A reverse mortgage is a home loan that you do not have to pay back for as long as you live in your home. It can be paid to you in one lump sum, as a regular monthly income, or at the times and in the amounts you want. The loan and interest are repaid only when you sell your home, permanently move away, or die.
- All homeowners must be at least 62 years old.
- At least one owner must live in the house most of the year.
- Single family, one-unit dwelling.
- Two-to-four unit, owner-occupied dwelling.
- Some condominiums, planned unit developments or manufactured homes.
NOTE: Cooperatives and most mobile homes are not eligible.
How Do Reverse Mortgages Work
- Most require no repayment for as long as you live in your home.
- They are repaid in full when the last living borrower dies, sells the home, or permanently moves away.
- Because you make no monthly payments, the amount you owe grows larger over time. By law, you can never owe more than your home's value at the time the loan is repaid.
- You continue to own the home, so you must pay the property taxes, insurance, and repairs. If you fail to pay these, the lender can use the loan to make payments or require you to pay the loan in full.
How Much Will I Get with a Reverse Mortgage?
Reverse mortgages can be paid to you:
- All at once in cash
- As a monthly income
- As a credit line that lets you decide how much you want and when
- In any combination of the above
The amount you get usually depends on your age, your home's value and location, and the cost of the loan. The greatest amounts typically go to the oldest owners living in the most expensive homes getting loans with the lowest costs.

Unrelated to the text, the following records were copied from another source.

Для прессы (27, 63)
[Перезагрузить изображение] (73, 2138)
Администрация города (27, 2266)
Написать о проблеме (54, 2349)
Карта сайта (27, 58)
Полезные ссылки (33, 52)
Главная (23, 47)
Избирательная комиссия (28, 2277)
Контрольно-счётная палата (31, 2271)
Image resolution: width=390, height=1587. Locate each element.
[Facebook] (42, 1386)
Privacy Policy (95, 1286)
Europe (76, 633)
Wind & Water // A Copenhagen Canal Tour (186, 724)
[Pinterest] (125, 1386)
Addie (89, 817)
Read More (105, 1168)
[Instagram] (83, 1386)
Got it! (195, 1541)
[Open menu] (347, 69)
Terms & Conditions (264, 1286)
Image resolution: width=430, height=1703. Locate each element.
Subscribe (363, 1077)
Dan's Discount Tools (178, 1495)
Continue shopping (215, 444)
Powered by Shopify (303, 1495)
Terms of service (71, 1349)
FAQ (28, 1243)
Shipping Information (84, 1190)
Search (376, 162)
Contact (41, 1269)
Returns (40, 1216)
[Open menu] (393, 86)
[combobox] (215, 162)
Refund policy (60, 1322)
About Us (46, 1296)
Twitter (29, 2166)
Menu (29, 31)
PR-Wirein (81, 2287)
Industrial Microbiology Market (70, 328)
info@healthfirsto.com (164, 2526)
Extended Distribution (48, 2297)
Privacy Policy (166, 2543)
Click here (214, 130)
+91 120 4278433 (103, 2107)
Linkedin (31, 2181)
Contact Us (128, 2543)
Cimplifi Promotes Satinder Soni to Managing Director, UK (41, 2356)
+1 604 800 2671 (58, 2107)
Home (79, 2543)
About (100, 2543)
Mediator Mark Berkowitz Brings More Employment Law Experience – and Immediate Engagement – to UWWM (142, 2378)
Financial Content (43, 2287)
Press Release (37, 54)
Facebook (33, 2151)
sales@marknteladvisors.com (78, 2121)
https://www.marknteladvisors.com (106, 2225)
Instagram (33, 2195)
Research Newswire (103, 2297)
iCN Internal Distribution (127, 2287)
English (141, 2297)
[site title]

Most people get the most money from the Home Equity Conversion Mortgage (HECM), a federally insured program.
Types of Reverse Mortgages
- Loans offered by some states and local governments are often for specific purposes, such as paying for home repairs or property taxes. These are the lowest cost reverse mortgages.
- Loans offered by some banks and mortgage companies can be used for any purpose.

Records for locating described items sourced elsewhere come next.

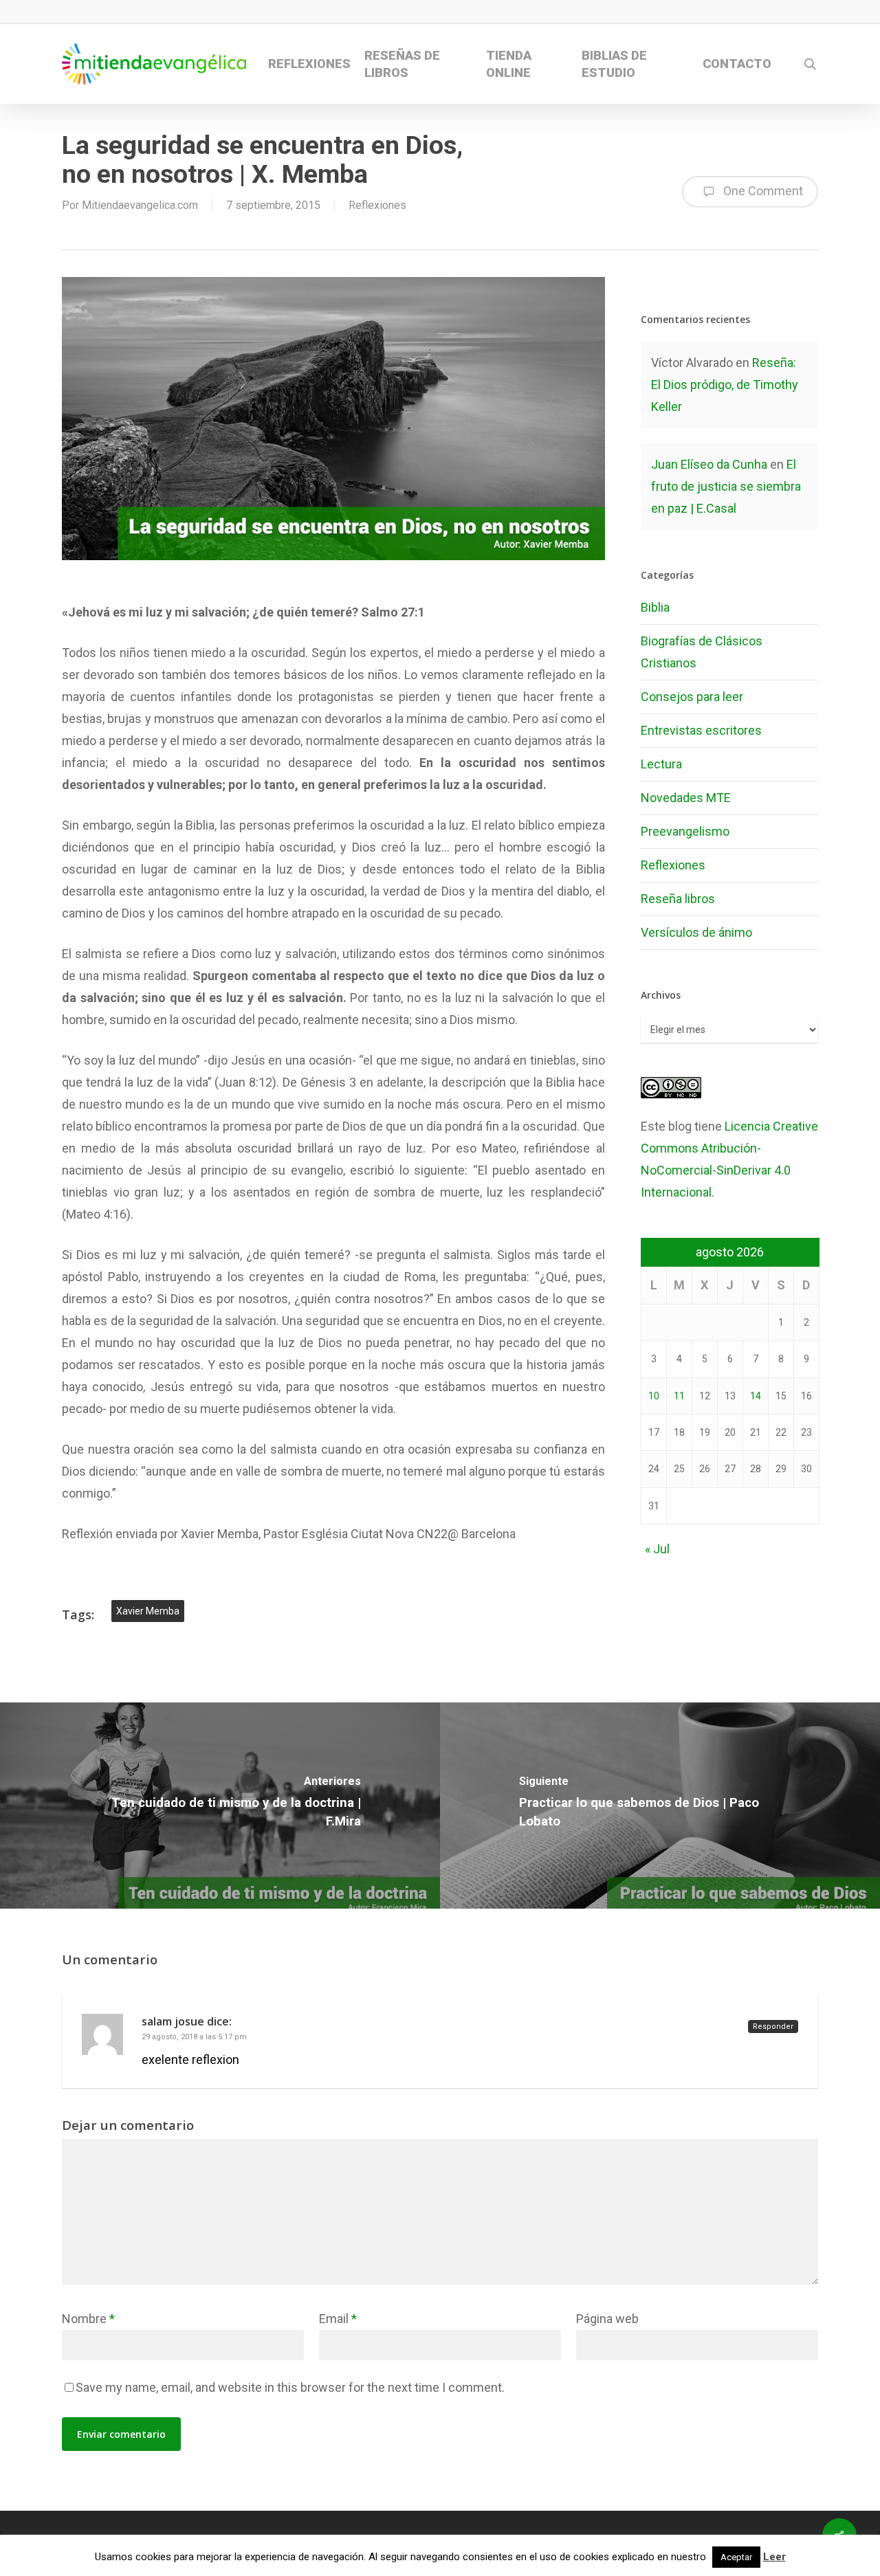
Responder (773, 2026)
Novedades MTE (686, 797)
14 (755, 1395)
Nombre (88, 2318)
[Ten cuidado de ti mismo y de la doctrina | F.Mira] (220, 1805)
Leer (774, 2557)
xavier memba (147, 1611)
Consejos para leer (692, 696)
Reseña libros (678, 898)
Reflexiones (377, 205)
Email (338, 2318)
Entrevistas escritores (701, 730)
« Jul (657, 1549)
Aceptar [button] (736, 2557)
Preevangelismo (685, 831)
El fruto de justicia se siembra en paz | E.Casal (726, 486)
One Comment (761, 191)
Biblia (655, 607)
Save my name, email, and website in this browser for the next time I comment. (290, 2387)
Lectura (661, 764)
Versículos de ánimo (696, 932)
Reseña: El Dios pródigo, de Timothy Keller (724, 384)
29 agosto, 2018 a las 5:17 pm (194, 2036)
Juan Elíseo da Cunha (709, 464)
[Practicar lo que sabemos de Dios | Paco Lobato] (660, 1805)
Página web (607, 2318)
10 (653, 1395)
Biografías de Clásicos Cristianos (701, 652)
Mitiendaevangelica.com (140, 205)
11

Costs for Reverse Mortgages
The costs for loans from banks and mortgage companies usually include the following:
- Application fee
- Origination fee
- Monthly service fee
- Closing costs
These costs are usually added to the loan balance (what you owe).
HECM loans are almost always the least expensive reverse mortgage you can get from a bank or mortgage company, and in many cases are significantly less costly than other reverse mortgages.
Reverse mortgages are most expensive in the early years of the loan and generally become less costly over time.
Before getting a reverse mortgage other than a government or HECM loan, carefully consider how much more it will cost you.
Couseling is Required
The federal government requires you to see a federally-approved reverse mortgage counselor as part of getting a HECM reverse mortgage.